Astrology Taurus Apart

Why Do We Look to the Stars for Answers?

by Maud Woolf

About a year ago a friend of mine, in the middle of a ‘getting to know you’ talk with a potential boyfriend, let it slip that she believed in horoscopes. His response was to break up with her on the spot. My friend took this rather well, despite the abrupt end to the blossoming romance. Her reasoning: it was a typical Virgo move. Depending on the reader his response could appear as anything from a massive overreaction to an understandable or even commendable decision. It’s easy to discuss the zodiac in terms of pure scientific evidence – or in its case the lack thereof. But, like Santa and soulmates, horoscopes don’t operate on logic: they operate on emotion. As a non-believer myself, I find it hard to understand the emotional hold horoscopes have. Horoscopes aren’t tied to familial background like religion or hard evidence like science, so what am I missing? The basic concept is at least vaguely familiar to most people. Every person is assigned one of twelve star signs, determined by the position of the sun at the time of birth, all of which correspond to certain character traits. They can be used to guide your interactions with others as well as tell your future.

Astrology seems to be popping up everywhere, and by everywhere, I mean of course everywhere on social media.

In June 2015 horoscope memes peaked in popularity on Tumblr, but posts matching star signs to fast food outlets and ABBA songs still circulate to this day. The zodiac retains an incredible shelf life in an era in which memes sometimes exist for less than 24 hours before becoming stale.

Perhaps as a result of this exposure, it’s not hard to find casual believers. Chances are you know at least one person who can tell you how being a Leo affects your love life. Another friend noted that they don’t believe in it but they do enjoy it. My friends and I enjoy giving each other gloomy predictions of the future based on the sage words of Hello!. What other pseudoscience could boast the same entertainment factor? It’s rare to find someone who practices homoeopathy for a laugh.

Yet actual belief is something rather different than casually flicking through a daily prediction in a magazine. Indeed, the statistics show only a small base of true believers.

A YouGov survey indicated that only 8% of British people believe that horoscopes can predict the future.

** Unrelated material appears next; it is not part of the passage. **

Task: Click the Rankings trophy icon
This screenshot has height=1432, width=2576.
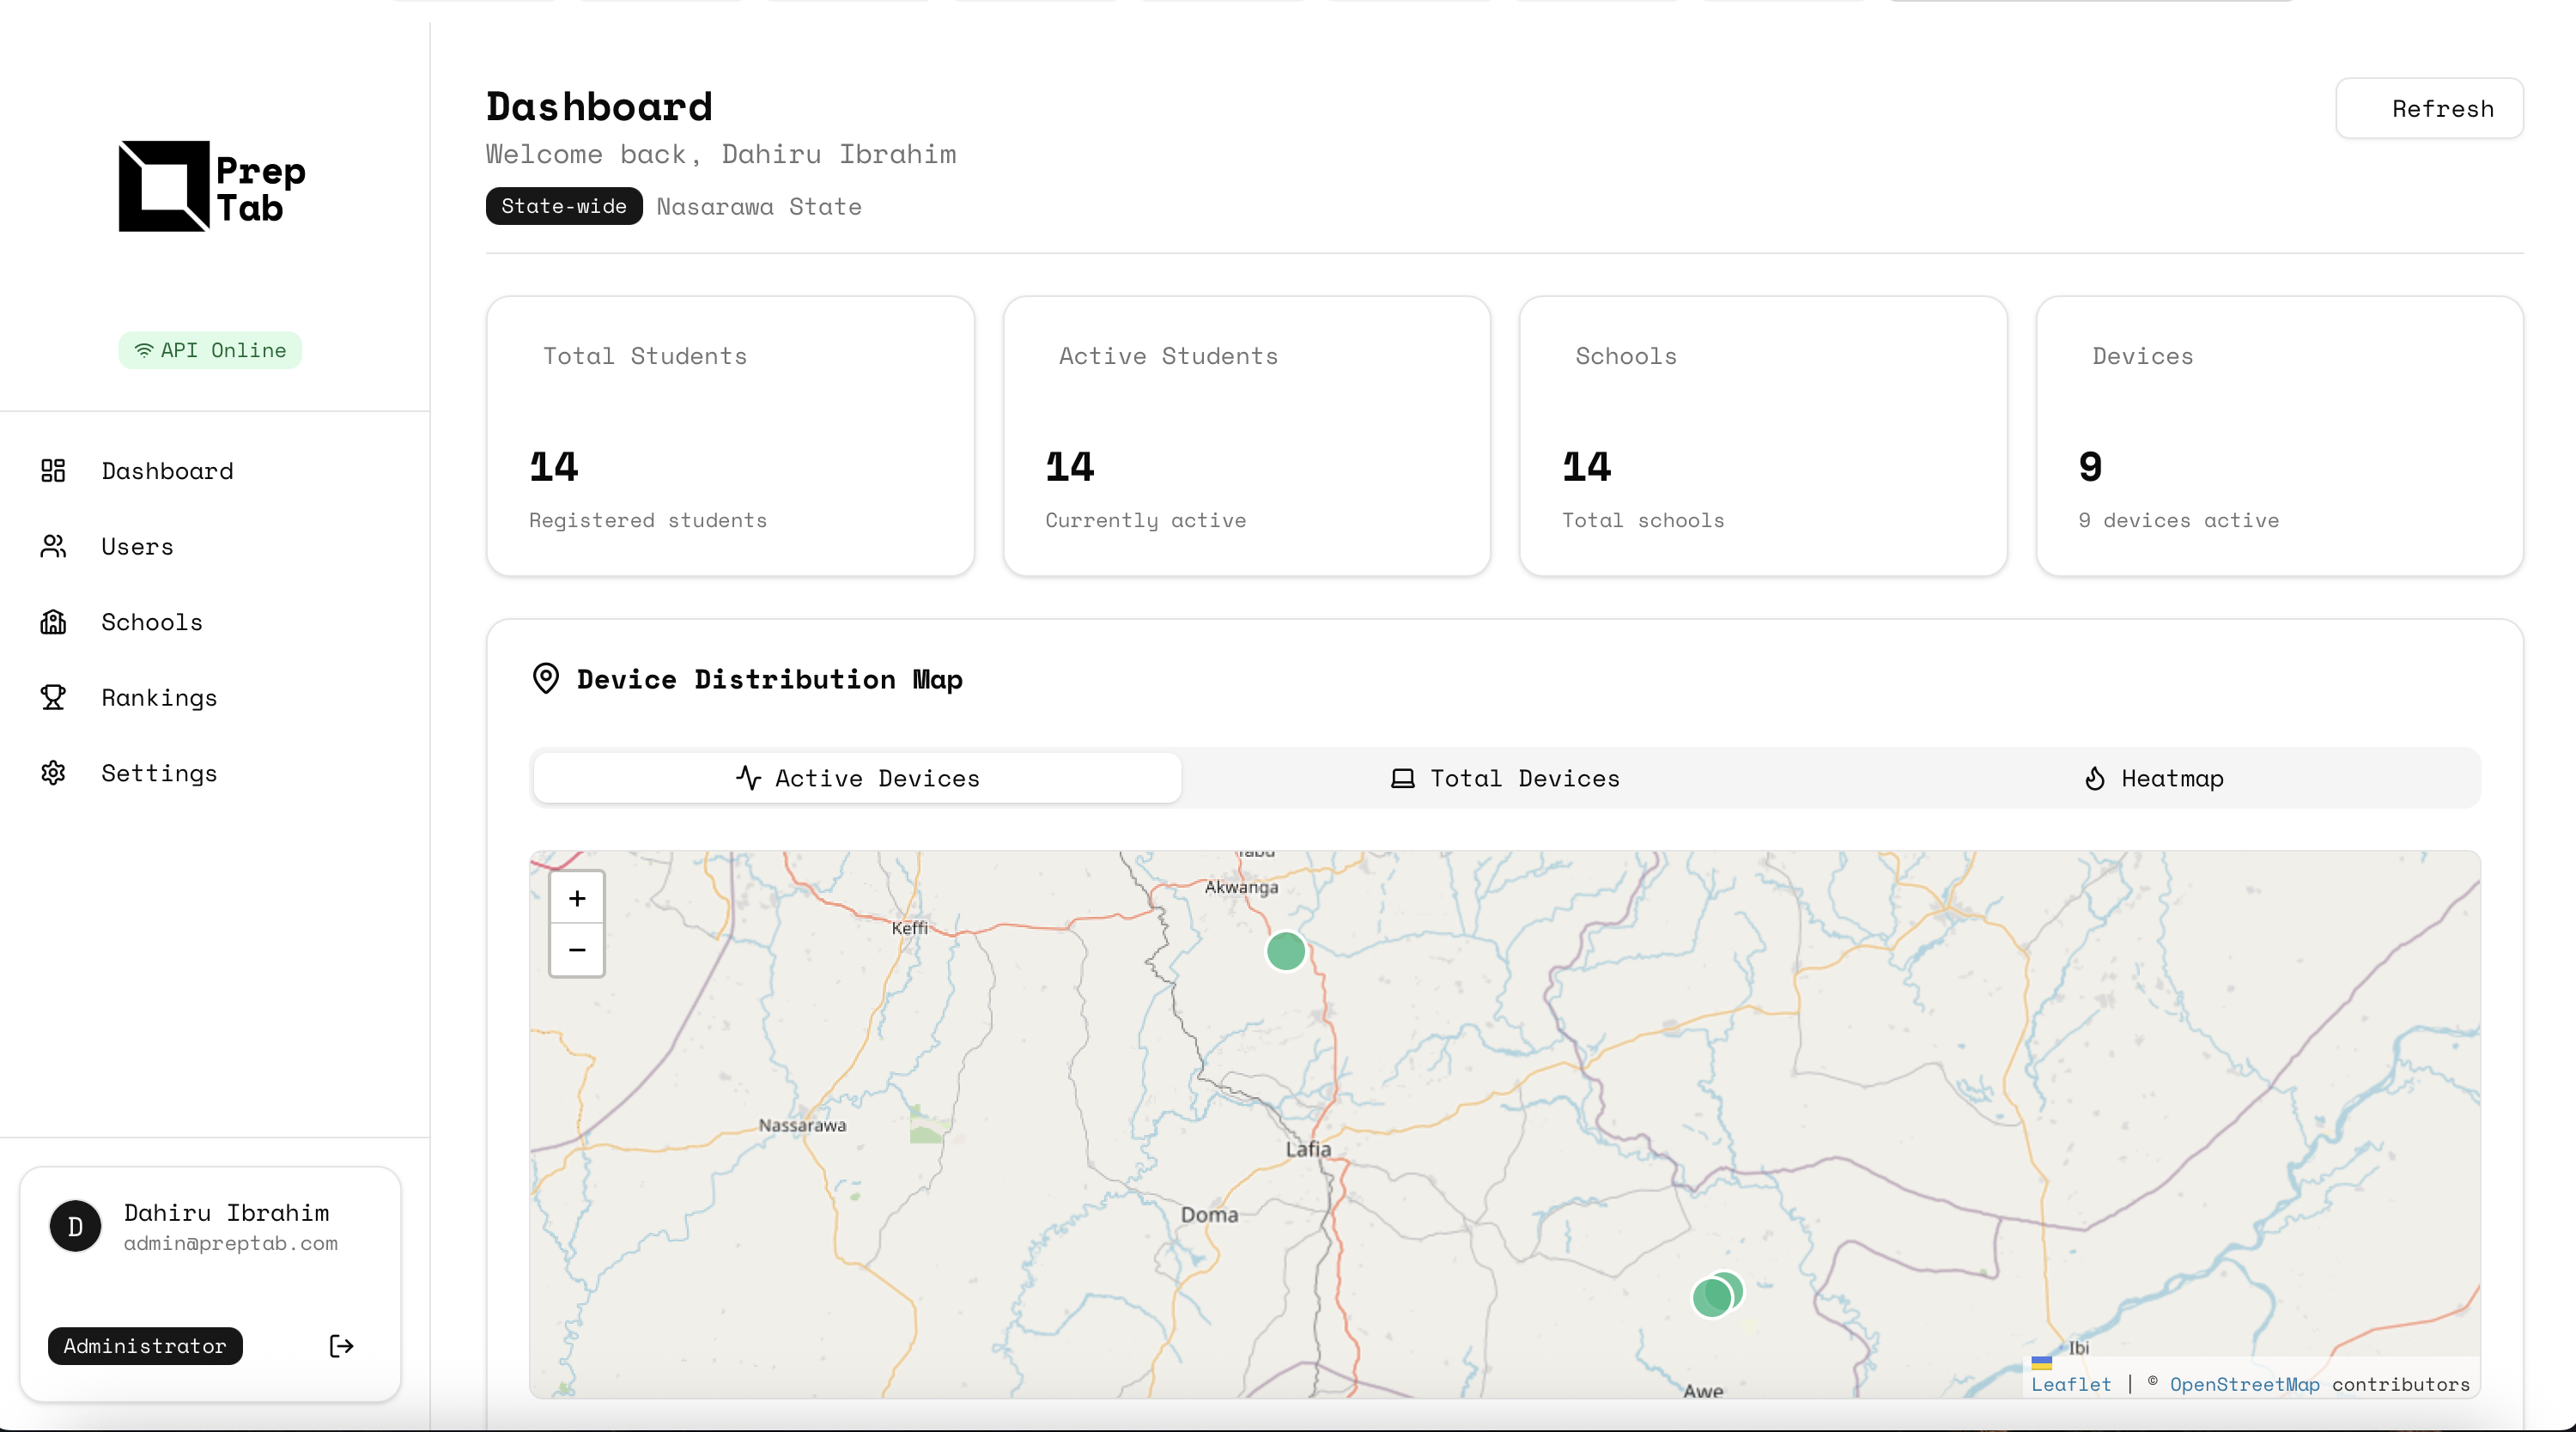Action: click(53, 697)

Yet, a larger portion of 20% believed that it could accurately tell you about yourself or other people. This difference indicates that the root of belief in horoscopes is a desire to know people rather than the future. advice not only for ourselves but for others. From only a birth date you can decipher the entire imagined trajectory of a relationship couched in terms of ‘compatibility’.

The quest for self-discovery is compelling – I can’t have been the only one to procrastinate by finding out which The Good Place character I am on a Buzzfeed quiz (Chidi). From Harry Potter houses to the slightly more scientific Myers-Briggs test, everything basically boils down to the same desire: to find some external framework for who we are.

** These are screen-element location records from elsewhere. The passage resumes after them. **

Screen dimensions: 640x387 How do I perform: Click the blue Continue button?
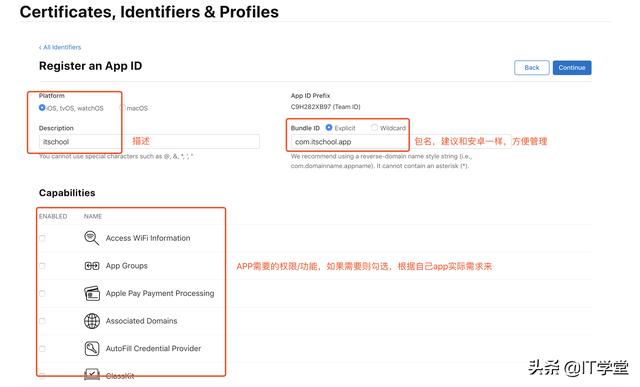click(572, 68)
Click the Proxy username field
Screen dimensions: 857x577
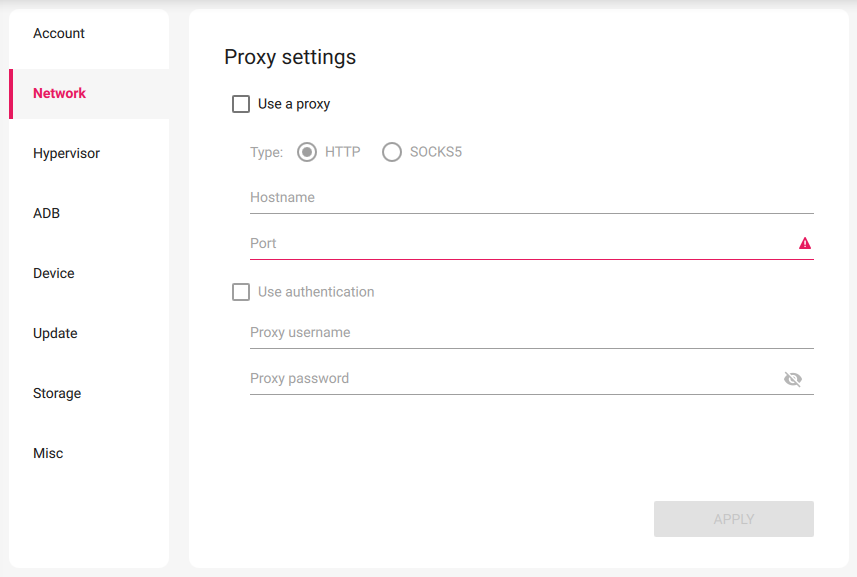450,333
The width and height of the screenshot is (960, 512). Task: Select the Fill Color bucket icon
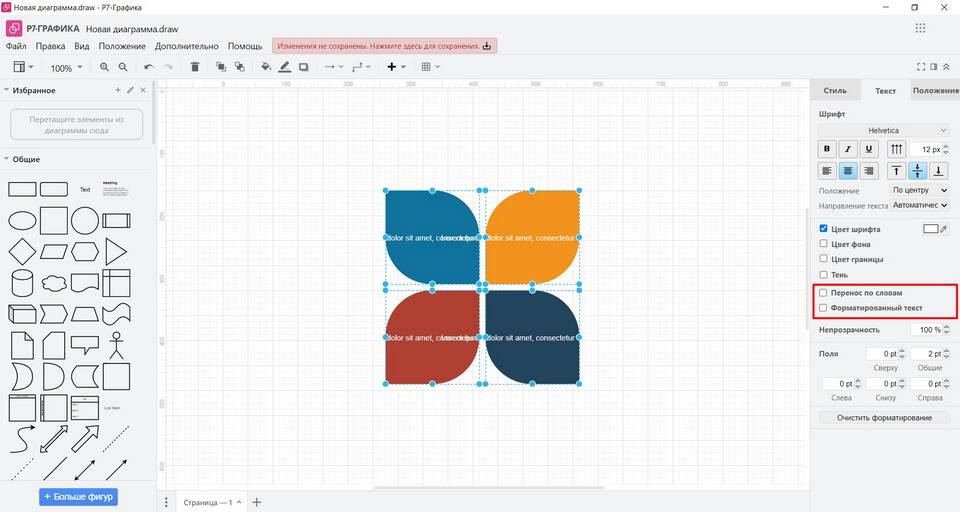(266, 67)
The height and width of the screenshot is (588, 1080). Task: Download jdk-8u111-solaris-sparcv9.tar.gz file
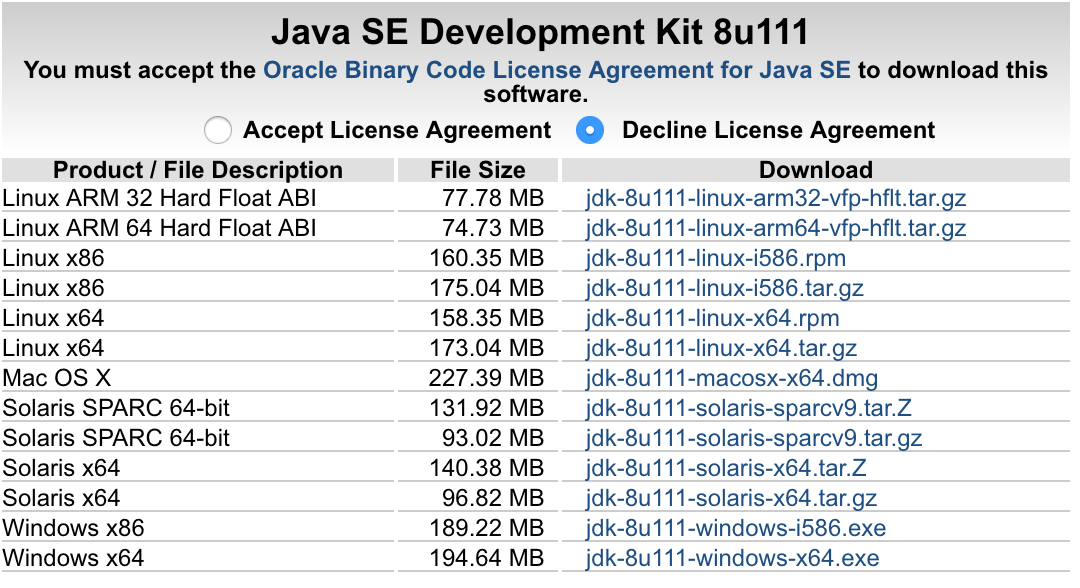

Star signs don’t seem to be so focused on a sense of kinship within a group. If we slice up the entire human population into twelve, that makes an awful lot of Virgos to go around. The idea of being basically the same as a huge number of strangers doesn’t become reassuring so much as depressing. Instead, astrology seems to provide a sense of security over the ultimately unknowable mystery of who we are and how we connect to others.

We believe in horoscopes because we want to believe that we can understand the unknowable. The reality is life and people are messy. Relationships are messy. Horoscopes are something to cling to when nothing else makes sense. For me, the idea that a stranger could believe they have you pegged from a simple birthdate rubs me up the wrong way. But then again maybe that’s just because I’m a Libra.